Comme dans le 1984 d’Orwell, dans la culture actuelle, il n’est même pas nécessaire de dire des choses erronées pour être condamné.
Demandez au Dr Howard Bauchner, qui a été démis de ses fonctions de rédacteur en chef de l’éminente revue médicale JAMA en mars dernier. Son crime est que, lors d’un podcast, son rédacteur en chef adjoint a mis en doute l’existence du racisme structurel. « Le racisme structurel est un terme malheureux », a déclaré le Dr Edward H. Livingston, qui est blanc. « Personnellement, je pense que le fait de retirer de la conversation la question du racisme sera utile. »
« Tout le monde avait peur »
Certes, dans l’Amérique d’aujourd’hui, on ne risque pas dêtre liquidé pour avoir refusé de se plier à la pression de l’autocensure des œuvres d’art.

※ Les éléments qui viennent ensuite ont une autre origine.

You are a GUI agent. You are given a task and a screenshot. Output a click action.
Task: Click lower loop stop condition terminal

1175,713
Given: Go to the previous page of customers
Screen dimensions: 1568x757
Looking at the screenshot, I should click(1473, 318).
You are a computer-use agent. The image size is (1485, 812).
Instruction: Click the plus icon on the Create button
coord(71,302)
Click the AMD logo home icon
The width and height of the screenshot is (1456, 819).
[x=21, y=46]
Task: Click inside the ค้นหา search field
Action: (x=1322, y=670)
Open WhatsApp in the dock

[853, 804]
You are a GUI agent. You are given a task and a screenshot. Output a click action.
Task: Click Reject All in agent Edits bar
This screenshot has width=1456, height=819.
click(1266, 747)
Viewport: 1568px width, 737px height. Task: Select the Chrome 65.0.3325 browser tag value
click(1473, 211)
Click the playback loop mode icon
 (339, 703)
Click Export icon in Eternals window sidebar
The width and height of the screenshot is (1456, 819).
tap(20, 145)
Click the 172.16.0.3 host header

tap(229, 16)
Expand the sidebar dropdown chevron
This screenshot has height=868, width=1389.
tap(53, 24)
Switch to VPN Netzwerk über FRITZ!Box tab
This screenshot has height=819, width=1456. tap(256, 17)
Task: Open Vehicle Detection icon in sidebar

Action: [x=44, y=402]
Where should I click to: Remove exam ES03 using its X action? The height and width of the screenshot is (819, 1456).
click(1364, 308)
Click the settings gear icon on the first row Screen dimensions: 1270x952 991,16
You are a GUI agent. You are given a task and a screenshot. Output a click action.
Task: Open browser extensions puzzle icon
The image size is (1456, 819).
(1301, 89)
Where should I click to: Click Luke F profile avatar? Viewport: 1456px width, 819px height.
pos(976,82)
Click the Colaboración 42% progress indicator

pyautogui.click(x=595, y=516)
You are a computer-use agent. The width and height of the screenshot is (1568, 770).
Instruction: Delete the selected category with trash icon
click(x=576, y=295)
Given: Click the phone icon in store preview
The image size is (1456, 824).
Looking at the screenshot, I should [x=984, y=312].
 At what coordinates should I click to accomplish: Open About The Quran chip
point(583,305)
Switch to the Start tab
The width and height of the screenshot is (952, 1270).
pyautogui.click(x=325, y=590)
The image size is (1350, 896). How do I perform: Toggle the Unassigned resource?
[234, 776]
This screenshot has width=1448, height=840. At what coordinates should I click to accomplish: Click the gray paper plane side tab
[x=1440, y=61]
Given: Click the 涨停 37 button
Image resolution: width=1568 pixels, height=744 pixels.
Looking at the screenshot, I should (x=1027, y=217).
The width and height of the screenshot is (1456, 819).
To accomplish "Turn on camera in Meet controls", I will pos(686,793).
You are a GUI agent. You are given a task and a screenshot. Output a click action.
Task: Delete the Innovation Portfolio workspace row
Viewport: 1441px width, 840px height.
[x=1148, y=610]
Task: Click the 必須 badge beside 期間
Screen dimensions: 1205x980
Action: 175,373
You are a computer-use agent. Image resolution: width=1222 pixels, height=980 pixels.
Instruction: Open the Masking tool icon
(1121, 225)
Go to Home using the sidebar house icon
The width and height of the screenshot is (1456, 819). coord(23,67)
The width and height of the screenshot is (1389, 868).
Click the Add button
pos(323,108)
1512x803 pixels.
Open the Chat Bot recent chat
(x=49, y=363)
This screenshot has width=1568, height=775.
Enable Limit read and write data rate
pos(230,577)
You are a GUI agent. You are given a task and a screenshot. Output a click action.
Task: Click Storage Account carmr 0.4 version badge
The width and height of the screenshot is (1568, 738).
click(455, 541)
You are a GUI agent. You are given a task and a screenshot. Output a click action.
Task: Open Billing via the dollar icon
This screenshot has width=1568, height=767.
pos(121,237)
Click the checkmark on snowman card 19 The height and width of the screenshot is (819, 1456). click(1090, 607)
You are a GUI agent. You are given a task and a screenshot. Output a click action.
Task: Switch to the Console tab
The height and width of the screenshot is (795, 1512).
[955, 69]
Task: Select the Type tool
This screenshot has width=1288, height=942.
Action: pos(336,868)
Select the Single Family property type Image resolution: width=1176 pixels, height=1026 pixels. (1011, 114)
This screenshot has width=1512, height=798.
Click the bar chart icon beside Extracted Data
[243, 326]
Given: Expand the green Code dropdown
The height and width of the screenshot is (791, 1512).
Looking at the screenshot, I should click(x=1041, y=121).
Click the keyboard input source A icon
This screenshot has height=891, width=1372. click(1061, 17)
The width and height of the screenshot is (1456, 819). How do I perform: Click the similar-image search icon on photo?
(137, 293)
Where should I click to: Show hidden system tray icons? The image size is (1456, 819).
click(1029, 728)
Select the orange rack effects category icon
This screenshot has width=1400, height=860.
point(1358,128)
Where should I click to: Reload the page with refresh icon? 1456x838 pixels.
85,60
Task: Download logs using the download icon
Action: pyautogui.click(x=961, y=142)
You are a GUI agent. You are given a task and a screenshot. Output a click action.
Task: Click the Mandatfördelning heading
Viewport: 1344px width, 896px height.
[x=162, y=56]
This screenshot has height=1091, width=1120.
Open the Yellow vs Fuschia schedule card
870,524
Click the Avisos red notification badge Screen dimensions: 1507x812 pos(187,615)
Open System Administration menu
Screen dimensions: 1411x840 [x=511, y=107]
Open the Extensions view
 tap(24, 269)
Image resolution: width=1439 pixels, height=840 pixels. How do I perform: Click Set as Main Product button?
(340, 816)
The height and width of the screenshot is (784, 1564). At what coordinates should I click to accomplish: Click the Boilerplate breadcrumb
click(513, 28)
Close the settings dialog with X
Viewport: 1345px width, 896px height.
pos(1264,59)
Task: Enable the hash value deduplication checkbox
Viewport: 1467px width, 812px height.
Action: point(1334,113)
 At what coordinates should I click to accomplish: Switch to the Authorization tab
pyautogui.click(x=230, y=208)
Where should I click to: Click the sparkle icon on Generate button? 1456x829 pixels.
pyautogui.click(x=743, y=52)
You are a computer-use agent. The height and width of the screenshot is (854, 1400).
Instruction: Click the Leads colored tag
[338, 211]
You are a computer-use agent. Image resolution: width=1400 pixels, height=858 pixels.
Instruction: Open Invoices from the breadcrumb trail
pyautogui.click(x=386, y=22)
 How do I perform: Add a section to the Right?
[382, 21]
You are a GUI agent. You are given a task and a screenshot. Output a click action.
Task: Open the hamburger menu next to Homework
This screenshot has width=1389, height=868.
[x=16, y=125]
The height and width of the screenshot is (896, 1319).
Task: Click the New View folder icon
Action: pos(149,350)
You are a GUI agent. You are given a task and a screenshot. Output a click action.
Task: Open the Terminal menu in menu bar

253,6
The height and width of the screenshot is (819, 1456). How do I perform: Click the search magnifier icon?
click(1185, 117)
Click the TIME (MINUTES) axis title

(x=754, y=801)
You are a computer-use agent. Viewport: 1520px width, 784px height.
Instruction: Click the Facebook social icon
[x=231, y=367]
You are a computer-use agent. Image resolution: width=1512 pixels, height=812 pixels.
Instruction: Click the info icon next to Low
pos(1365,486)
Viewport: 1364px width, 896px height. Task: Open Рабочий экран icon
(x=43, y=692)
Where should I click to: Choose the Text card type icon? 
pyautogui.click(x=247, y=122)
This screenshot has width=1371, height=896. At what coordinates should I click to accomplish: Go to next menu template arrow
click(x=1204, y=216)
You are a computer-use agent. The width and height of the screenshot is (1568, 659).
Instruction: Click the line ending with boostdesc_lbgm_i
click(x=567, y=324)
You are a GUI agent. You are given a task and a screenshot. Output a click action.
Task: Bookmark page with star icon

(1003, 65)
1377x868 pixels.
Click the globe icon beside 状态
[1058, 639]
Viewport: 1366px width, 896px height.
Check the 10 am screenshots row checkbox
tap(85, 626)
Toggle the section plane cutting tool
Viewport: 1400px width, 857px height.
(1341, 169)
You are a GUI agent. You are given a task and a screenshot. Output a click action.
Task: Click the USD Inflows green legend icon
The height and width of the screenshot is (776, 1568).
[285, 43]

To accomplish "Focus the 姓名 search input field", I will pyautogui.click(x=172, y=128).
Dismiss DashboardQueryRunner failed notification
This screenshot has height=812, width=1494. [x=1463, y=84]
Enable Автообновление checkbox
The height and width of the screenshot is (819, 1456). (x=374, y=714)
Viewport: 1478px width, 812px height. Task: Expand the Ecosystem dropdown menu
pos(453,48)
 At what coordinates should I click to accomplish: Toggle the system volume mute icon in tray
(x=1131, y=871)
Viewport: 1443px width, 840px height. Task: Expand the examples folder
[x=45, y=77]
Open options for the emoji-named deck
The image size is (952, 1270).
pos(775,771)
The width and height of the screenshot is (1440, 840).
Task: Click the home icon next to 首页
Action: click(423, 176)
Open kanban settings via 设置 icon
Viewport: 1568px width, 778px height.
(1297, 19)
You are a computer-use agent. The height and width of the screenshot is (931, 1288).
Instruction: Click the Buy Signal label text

On ne peut pas en dire autant de l’Union soviétique sous Staline.
Pourtant, il existe un point commun entre ces deux cas de censure : la peur.
« Tout le monde avait peur », a déclaré Chostakovitch.
Ces mêmes mots peuvent s’appliquer à ceux qui se plient aujourd’hui à la « cancel culture ».
Il ne s’agit pas de dire que les œuvres de Dr Seuss sont ou ne sont pas culturellement insensibles, ou que Hamlet contient ou ne contient pas de thèmes nuisibles ou subversifs.
Il s’agit simplement de dire que la peur se cache derrière la disparition de l’art et la suppression de la liberté d’expression. C’est pour cette seule raison qu’il faut s’opposer à ces initiatives.